The results validate the hypothesis that sensing magnetic noise from paramagnetic counterions can overcome Debye screening limitations inherent to electronic charge-based biosensing of nucleic acids. Experimentally, miR-21 presence increases NV relaxation via Mn2+-mediated adsorption to an oxygenated diamond surface, with confirmatory AFM and XPS evidence of miR-21 and Mn on the surface. The method achieves a 10 pM LOD (≈120 attomoles in the tested microfluidic volume), demonstrating practical sensitivity for label-free miRNA detection. MD simulations corroborate the mechanism: adsorption of miR-21 recruits additional Mn2+ near the surface, enhancing local magnetic noise at NV depths, and predicted noise/relaxation changes are consistent with measured kHz-scale ΔΓ1. This approach directly targets the ionic atmosphere around polyanionic targets, rather than their screened charges, and should generalize to other polyelectrolytes. The findings suggest potential integration with microarray technologies to eliminate fluorescent labeling, and highlight pathways to improve sensitivity further (optimized pulse sequences, shallower NVs).

This work demonstrates label-free detection of microRNA-21 using NV-center T1 relaxometry by sensing magnetic noise from paramagnetic Mn2+ counterions associated with the nucleic acid near a functionalized diamond surface. Experiments show kHz-scale enhancement in NV relaxation and a 10 pM limit of detection, while AFM and XPS confirm miR-21 adsorption and Mn mediation. MD simulations elucidate the adsorption mechanism and quantify Mn2+ accumulation and resultant magnetic-noise increases consistent with the observed signals. The approach circumvents Debye screening and is broadly applicable to polyelectrolyte sensing, with potential translation to microarray platforms and operation in non-transparent media.
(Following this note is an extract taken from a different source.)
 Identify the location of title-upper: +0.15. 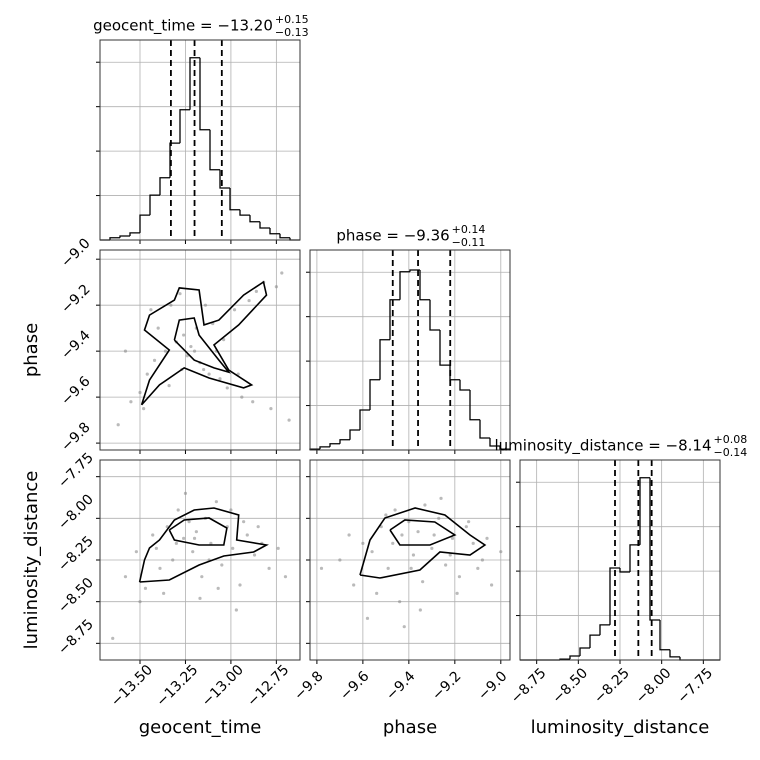
(292, 20).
Future work should focus on enhancing sensitivity via noise-cancelling pulse sequences, engineering NVs closer to the surface, refining models of spin dynamics (τc), and expanding to diverse targets and complex biofluids.

- The estimate of the Mn2+ spin autocorrelation time τc for ions bound to RNA is not independently measured; the conversion from magnetic-noise variance to ΔΓ1 relies on assumed τc (10 ps–1 ns), yielding only order-of-magnitude agreement. - The study is a proof-of-principle with a simplified surface/ionic environment; surface chemistry heterogeneity and NV depth distributions may affect quantitative predictions. - Temperature fluctuations influence T1; measurements required post hoc temperature corrections and residual variability remained. - XPS indicated silicon contamination likely in the bulk; assessed as minimal for interactions considered but not fully eliminated. - Detection relies on adding paramagnetic counterions (Mn2+); performance without such ions or in complex biological matrices was not evaluated here. - The pH- and composition-dependent adsorption and potential oligonucleotide aggregation at higher Mn2+:phosphate ratios may impact dynamic range and kinetics.